Segment Open

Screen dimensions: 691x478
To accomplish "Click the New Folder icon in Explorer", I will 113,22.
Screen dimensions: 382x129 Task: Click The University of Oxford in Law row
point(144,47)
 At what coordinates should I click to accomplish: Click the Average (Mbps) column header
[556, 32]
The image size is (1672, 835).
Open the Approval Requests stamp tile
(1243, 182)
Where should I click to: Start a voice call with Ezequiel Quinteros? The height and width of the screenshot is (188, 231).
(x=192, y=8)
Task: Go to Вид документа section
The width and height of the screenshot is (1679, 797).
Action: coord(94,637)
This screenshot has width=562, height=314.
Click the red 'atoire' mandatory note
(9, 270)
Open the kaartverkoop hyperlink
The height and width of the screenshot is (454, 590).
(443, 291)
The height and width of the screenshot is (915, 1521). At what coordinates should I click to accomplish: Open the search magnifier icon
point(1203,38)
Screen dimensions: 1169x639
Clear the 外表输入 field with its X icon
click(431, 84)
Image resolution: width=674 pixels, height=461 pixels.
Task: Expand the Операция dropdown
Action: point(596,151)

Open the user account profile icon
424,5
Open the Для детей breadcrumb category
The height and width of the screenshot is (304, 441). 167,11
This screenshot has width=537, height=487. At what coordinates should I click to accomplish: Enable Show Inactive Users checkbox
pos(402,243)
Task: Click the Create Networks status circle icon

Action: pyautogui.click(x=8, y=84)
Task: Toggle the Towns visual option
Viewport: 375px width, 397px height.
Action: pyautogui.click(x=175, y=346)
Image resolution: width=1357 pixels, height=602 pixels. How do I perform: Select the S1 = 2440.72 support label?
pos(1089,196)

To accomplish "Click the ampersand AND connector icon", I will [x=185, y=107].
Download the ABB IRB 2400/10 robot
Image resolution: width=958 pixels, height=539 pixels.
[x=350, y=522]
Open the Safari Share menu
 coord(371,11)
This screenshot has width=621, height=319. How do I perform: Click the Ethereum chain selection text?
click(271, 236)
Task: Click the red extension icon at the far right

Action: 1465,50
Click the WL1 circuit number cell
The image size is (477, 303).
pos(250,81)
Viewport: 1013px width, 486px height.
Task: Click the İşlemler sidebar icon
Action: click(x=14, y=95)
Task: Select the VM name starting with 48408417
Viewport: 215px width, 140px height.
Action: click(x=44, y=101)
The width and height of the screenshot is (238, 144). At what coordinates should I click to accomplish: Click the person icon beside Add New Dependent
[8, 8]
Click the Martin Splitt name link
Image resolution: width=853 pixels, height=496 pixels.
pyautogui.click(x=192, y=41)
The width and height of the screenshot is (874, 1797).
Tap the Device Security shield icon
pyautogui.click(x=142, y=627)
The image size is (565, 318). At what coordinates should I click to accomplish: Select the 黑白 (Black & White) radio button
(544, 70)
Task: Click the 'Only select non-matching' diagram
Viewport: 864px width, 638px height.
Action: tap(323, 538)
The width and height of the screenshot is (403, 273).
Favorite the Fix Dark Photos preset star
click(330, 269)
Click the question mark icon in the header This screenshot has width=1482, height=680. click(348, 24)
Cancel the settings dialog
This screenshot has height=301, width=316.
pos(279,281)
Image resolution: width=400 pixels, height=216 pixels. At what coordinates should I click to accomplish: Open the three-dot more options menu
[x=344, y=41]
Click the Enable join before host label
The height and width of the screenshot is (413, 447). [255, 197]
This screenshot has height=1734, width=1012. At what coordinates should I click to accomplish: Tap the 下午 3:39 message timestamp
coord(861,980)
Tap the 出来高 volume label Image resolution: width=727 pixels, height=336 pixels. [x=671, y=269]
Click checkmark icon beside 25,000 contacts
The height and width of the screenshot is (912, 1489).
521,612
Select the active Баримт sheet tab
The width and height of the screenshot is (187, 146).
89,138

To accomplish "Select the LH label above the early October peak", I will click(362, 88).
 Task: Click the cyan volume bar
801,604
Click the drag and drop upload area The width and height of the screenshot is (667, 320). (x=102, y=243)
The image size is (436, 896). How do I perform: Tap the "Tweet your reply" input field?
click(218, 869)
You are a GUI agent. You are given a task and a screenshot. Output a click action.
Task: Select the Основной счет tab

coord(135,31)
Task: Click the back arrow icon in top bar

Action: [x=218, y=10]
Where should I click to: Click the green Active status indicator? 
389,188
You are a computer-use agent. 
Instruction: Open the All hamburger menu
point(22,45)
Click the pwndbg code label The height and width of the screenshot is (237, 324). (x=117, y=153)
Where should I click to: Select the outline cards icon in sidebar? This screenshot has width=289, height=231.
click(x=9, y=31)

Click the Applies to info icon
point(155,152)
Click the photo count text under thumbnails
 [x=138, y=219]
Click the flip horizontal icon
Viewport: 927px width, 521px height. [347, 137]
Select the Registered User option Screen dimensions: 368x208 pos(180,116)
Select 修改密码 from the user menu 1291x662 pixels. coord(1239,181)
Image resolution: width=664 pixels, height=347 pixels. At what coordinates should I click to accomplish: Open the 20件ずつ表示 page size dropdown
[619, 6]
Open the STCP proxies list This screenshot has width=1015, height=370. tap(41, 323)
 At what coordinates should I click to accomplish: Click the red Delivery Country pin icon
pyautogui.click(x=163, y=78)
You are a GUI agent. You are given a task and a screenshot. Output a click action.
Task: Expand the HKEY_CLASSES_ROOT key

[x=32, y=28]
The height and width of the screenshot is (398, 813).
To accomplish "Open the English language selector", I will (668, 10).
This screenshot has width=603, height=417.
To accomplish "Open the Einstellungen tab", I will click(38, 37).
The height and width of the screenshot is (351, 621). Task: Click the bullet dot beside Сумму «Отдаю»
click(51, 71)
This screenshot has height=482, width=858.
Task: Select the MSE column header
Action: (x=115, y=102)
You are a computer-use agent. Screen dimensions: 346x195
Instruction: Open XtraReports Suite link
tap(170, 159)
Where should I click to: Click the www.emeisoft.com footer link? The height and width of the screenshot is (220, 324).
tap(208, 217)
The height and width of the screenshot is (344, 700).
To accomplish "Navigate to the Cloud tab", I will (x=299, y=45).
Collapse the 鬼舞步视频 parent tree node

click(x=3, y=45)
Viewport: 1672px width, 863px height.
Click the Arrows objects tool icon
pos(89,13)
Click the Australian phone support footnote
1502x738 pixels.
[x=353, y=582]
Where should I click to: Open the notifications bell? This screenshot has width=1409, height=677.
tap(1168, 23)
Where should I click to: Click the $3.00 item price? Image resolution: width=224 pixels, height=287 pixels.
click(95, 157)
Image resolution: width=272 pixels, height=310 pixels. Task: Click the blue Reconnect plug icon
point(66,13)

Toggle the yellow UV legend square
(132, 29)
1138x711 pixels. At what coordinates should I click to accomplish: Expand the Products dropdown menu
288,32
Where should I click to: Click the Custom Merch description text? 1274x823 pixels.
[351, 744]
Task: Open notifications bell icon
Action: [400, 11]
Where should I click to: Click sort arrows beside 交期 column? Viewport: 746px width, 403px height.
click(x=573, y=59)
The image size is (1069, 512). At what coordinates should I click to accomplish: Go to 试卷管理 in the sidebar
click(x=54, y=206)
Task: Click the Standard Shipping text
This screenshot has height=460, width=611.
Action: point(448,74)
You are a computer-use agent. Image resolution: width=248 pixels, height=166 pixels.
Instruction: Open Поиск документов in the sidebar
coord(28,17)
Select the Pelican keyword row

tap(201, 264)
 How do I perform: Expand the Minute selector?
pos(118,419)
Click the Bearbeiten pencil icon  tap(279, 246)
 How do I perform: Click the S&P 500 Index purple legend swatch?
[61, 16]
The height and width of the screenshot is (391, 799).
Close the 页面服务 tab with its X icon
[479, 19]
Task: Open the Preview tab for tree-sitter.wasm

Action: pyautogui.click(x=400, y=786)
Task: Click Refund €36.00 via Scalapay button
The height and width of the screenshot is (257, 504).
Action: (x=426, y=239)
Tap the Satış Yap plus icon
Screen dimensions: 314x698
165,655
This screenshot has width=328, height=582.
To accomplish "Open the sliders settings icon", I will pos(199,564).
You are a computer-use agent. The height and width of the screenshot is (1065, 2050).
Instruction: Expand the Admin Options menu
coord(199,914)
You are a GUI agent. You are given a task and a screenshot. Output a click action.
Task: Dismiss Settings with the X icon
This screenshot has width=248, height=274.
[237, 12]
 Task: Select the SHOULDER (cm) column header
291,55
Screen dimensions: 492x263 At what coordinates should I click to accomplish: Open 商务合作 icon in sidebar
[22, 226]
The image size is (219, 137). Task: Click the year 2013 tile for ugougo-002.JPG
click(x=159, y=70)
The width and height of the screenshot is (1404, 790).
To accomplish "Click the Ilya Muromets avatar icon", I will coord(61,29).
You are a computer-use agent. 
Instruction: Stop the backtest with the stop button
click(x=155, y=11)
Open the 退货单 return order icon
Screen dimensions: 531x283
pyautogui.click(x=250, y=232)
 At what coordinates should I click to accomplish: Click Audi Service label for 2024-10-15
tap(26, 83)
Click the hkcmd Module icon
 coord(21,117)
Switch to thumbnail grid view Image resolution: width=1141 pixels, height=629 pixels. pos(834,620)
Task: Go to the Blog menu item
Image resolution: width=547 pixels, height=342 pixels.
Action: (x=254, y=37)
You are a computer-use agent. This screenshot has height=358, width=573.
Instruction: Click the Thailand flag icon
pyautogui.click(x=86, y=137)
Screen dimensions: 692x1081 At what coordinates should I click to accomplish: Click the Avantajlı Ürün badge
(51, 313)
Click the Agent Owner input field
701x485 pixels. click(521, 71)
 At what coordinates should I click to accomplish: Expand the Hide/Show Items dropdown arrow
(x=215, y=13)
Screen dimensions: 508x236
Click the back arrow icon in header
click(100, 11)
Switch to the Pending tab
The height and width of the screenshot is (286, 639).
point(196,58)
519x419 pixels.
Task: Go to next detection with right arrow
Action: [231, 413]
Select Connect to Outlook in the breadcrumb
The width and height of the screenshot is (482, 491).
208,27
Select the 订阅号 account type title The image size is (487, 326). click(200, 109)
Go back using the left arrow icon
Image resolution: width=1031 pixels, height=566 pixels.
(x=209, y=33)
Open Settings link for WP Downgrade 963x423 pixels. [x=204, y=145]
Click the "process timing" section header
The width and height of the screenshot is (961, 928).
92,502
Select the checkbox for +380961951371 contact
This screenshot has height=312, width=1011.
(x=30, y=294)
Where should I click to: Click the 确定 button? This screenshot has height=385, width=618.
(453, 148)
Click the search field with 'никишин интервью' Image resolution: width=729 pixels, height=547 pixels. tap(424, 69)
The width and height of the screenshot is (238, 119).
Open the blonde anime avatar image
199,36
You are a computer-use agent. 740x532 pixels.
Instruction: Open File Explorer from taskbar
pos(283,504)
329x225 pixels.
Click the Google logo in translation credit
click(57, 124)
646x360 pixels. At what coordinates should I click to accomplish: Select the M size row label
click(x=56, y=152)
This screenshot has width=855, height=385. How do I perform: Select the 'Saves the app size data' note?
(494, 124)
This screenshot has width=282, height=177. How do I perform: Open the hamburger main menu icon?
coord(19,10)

Segment Closed

**Task description:**
Copy out every line from the data above in which the word "section" occurs.

**Answer to the exercise:**
Task: Go to Вид документа section
Click the "process timing" section header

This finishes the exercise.